EXTRACTED TEXT:

=====

We developed a simulator in SystemC comprising the input-queuing wormhole switch model and other supporting objects. The switch is a single-cycle, flit-level model. We construct a 2D  $K \times K$  (K=4) network without end-around connections (Figure 1). The network does dimension-order **X-Y** routing, which is deadlock-free and deterministic. The aim of our experiments is two-fold. First, we examine the performance of the two flit-admission solutions derived from the coupling scheme, i.e., sharing simplified crossbars (Figure 4) and sharing output PCs (Figure 5.(a)). The baseline architecture is the one admitting flits via output PCs, we investigate the impact of multiplexor arbitration.

The simulations were run with uniformly distributed traffic. Resources injected fixed-size packets to random destinations except for themselves at a constant rate. A flit is ejected from the network once it reaches a lane of its destination and the lane passes the routing state. Except otherwise noted, contentions for lanes and channel bandwidth were resolved randomly. Each simulation was run until the network reached steady state, i.e., increasing simulated network cycles did not change the results appreciably. We investigated the average latency of packets and the network throughput. Latency of a packet is calculated from the instant the packet's flits are created to that the last flit of the packet is accepted at the destination, including source queuing time. Throughput  $\lambda$  is defined as the number of flits received per cycle per node.

| Number $v$ of lanes per physical channel | 3       |
|------------------------------------------|---------|
| Size of a lane                           | 2 flits |
| Size of an uploading buffer              | 4 flits |
| One packet                               | 4 flits |

Table 1. Simulation parameters

Simulation parameters are listed in Table 1. The size of a lane was chosen to be two, which is the minimal amount of buffer requirement for a lane in order to pipeline flits since sending and receiving credits take two cycles.



Figure 7. Performance comparison

Figure 7 compares the flit-admission approaches. Admitting flits via simplified crossbars and via output PCs achieve similar performance since they are equivalent for the input-queuing switch. Compared with admitting flits via full crossbars, the three solutions agree well when channel utilization  $\rho$  is below 0.5. When  $\rho$  is higher than 0.5, the average latency with admitting flits via full crossbars is worse. This suggests that faster uploading of flits results in higher congestion thus higher latency when the network is nearly saturated. It is interesting to note that the three approaches achieve the same channel utilization and throughput (point A in the Utilization-Throughput figure) given the same traffic patterns. Above this point, the packet buffers (refer to Figure 3) start to overflow, given a bounded packet buffer size. The Utilization-Throughput figure can serve as a validation of the network operations. The slope of the three lines is  $\frac{9}{8}$ , because  $\lambda = C \rho/(MD_{avg})$ , where  $C, M, D_{avg}$ are the network capacity, the number of nodes, the average distance traveled by all received flits, respectively. For the 2D mesh,  $C = 4K(K-1), M = K^2, D_{avg} = \frac{2}{3}K$  for the random traffic. When K = 4,  $\lambda = \frac{9}{8}\rho$ .

=====

MATERIAL PROVIDED:
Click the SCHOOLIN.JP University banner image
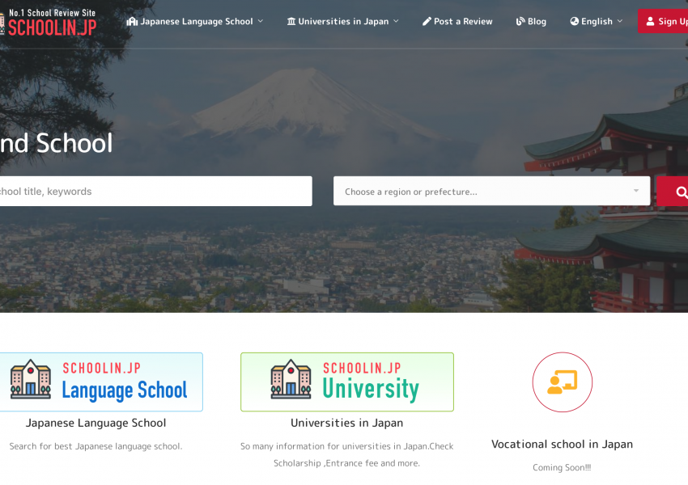This screenshot has height=485, width=688. [346, 382]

=====

TASK LIST:
1. In the simulation excerpt, starting at "Table 1. Simulation" and ending at "take two cycles.", write the passage out again with "credits" swapped for "tokens".
2. According to the simulation excerpt, what kind of routing does the network use?
The data is unrelated material, apart from the simulation excerpt.

RESPONSES TO THE EXERCISE:
1.
Table 1. Simulation parameters

Simulation parameters are listed in Table 1. The size of a lane was chosen to be two, which is the minimal amount of buffer requirement for a lane in order to pipeline flits since sending and receiving tokens take two cycles.

2. Dimension-order X-Y routing, which is deadlock-free and deterministic.